EXPORTS: WINE SALES DOWN IN THE FIRST HALF OF 2013 3.7% (OVER SAME PERIOD IN 2012), VALUE STABLE AT 2.35 BILLION (+8.6%). TRADITIONAL MARKETS FROM USA TO GERMANY OK. CHINA FALLS: 41.9% LESS IN PURCHASES

The fate of the Italian wine sector, as we have been writing for months, is increasingly linked to performances abroad, and analyzing the Italian Statistics Institute Istat data for the first half of 2013, as Emanuele Scarci, journalist for "Il Sole 24 Ore" did, the signals are to say the least mixed: good growth in export values, up by 8.6% to 2.35 billion euros over the same period in 2012, counterbalanced by the decrease in amount, down 3.7%. There’s really nothing to worry about, after all. On the contrary, the average price must continue to grow if we want to compete with the French, but the aspect that is most concerning is the steep fall in the Chinese market, which had become for many the great hope for the Western economies, especially in the luxury sector: the balance of sales in Beijing is at an alarming minus 41%, even if the value is practically the same as 12 months ago (-0.7%).

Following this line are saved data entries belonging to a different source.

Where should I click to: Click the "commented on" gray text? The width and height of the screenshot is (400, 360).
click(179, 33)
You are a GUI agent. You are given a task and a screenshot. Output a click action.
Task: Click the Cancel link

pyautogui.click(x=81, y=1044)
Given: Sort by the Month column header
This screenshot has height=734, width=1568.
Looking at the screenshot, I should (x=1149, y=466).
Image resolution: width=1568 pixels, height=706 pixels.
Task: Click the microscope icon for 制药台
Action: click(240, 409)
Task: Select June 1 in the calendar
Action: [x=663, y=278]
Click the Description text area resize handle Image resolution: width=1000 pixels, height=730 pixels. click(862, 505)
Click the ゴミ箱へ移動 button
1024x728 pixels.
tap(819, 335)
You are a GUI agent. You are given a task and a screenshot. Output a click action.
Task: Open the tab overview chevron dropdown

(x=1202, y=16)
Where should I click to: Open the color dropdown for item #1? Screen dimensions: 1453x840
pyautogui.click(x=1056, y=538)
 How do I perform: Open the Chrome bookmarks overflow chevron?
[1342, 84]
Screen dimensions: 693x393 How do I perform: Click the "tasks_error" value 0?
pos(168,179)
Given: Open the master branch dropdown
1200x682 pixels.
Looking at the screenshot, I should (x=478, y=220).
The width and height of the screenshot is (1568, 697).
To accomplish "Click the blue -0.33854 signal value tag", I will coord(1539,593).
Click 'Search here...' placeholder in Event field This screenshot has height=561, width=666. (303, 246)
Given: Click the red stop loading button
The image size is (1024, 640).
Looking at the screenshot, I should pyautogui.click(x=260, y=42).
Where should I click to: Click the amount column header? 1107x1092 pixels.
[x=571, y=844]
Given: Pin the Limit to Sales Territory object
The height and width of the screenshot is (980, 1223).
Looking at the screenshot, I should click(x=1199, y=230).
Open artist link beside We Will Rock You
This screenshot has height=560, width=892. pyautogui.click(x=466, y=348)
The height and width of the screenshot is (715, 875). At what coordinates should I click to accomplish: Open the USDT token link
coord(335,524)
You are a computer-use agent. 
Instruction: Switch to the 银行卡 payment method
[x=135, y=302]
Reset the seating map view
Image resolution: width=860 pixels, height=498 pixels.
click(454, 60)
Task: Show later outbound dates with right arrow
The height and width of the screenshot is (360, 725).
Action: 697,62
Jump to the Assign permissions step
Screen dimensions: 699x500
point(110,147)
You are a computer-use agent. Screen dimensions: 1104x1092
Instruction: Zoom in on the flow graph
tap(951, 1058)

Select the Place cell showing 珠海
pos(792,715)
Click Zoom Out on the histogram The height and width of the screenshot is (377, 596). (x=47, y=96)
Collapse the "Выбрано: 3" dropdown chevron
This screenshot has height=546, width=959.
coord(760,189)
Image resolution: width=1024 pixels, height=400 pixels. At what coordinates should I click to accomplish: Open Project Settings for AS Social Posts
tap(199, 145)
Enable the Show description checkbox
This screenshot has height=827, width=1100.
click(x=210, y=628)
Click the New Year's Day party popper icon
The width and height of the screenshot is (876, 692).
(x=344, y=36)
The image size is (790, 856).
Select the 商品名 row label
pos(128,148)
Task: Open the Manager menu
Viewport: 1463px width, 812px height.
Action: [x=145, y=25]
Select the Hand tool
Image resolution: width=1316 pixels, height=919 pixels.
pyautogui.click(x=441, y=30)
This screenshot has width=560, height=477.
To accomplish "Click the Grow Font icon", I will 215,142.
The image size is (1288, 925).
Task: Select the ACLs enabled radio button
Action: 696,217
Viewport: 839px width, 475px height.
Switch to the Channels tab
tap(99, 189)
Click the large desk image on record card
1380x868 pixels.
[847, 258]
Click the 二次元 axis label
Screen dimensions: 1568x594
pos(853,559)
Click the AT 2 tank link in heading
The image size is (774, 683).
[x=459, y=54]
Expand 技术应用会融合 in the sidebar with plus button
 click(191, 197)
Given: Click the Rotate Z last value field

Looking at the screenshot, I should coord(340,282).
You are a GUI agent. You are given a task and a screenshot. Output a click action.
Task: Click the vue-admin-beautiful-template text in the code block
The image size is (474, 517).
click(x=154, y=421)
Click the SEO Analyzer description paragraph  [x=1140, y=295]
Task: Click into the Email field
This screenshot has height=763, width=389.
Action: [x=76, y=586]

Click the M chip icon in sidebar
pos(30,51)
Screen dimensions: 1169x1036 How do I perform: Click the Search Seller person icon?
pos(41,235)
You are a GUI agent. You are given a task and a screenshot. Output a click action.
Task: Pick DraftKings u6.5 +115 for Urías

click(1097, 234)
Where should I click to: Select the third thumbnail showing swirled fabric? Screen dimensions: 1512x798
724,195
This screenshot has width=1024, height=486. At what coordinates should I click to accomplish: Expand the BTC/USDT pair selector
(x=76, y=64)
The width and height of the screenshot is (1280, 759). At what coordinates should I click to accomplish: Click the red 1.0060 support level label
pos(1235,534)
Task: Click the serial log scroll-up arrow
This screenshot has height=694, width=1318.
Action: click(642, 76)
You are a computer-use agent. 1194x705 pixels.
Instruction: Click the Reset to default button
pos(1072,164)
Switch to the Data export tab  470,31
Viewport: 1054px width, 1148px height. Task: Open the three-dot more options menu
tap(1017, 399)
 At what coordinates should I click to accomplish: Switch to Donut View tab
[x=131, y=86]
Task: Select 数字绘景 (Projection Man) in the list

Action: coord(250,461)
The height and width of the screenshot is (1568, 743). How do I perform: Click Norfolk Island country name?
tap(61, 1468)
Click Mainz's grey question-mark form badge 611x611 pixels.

Scrolling through the Istat data for the first half of 2013, writes Scarci, good performance is recorded in the U.S. (which remains firmly the top turnover outlet for Italian wine), where sales increased by 3.7% in quantity and as much as 9.6% in value. Positive results were also found in Germany (+1% in quantity and +9.5% in value). Progress is instead double figures in France (+16.1%), Sweden (+15%), the UK (+11.7%) and Austria (10.3%). Signals are reassuring on traditional markets, but the same cannot be said for the new markets.
Russia is a special case: it is a market where the fall in quantity (-26.1%) is matched by a sustained progress in value (+15.9). These data show that on this market there is a significant repositioning of consumption towards medium-high priced and quality wines. The most worrisome signals, as already mentioned, are from what is widely regarded as the market of the future: China. Beijing, in the first half of 2013, despite an unchanged turnover
(-0.7%), has effectively cut quantities purchased, which were reduced by 41.9%.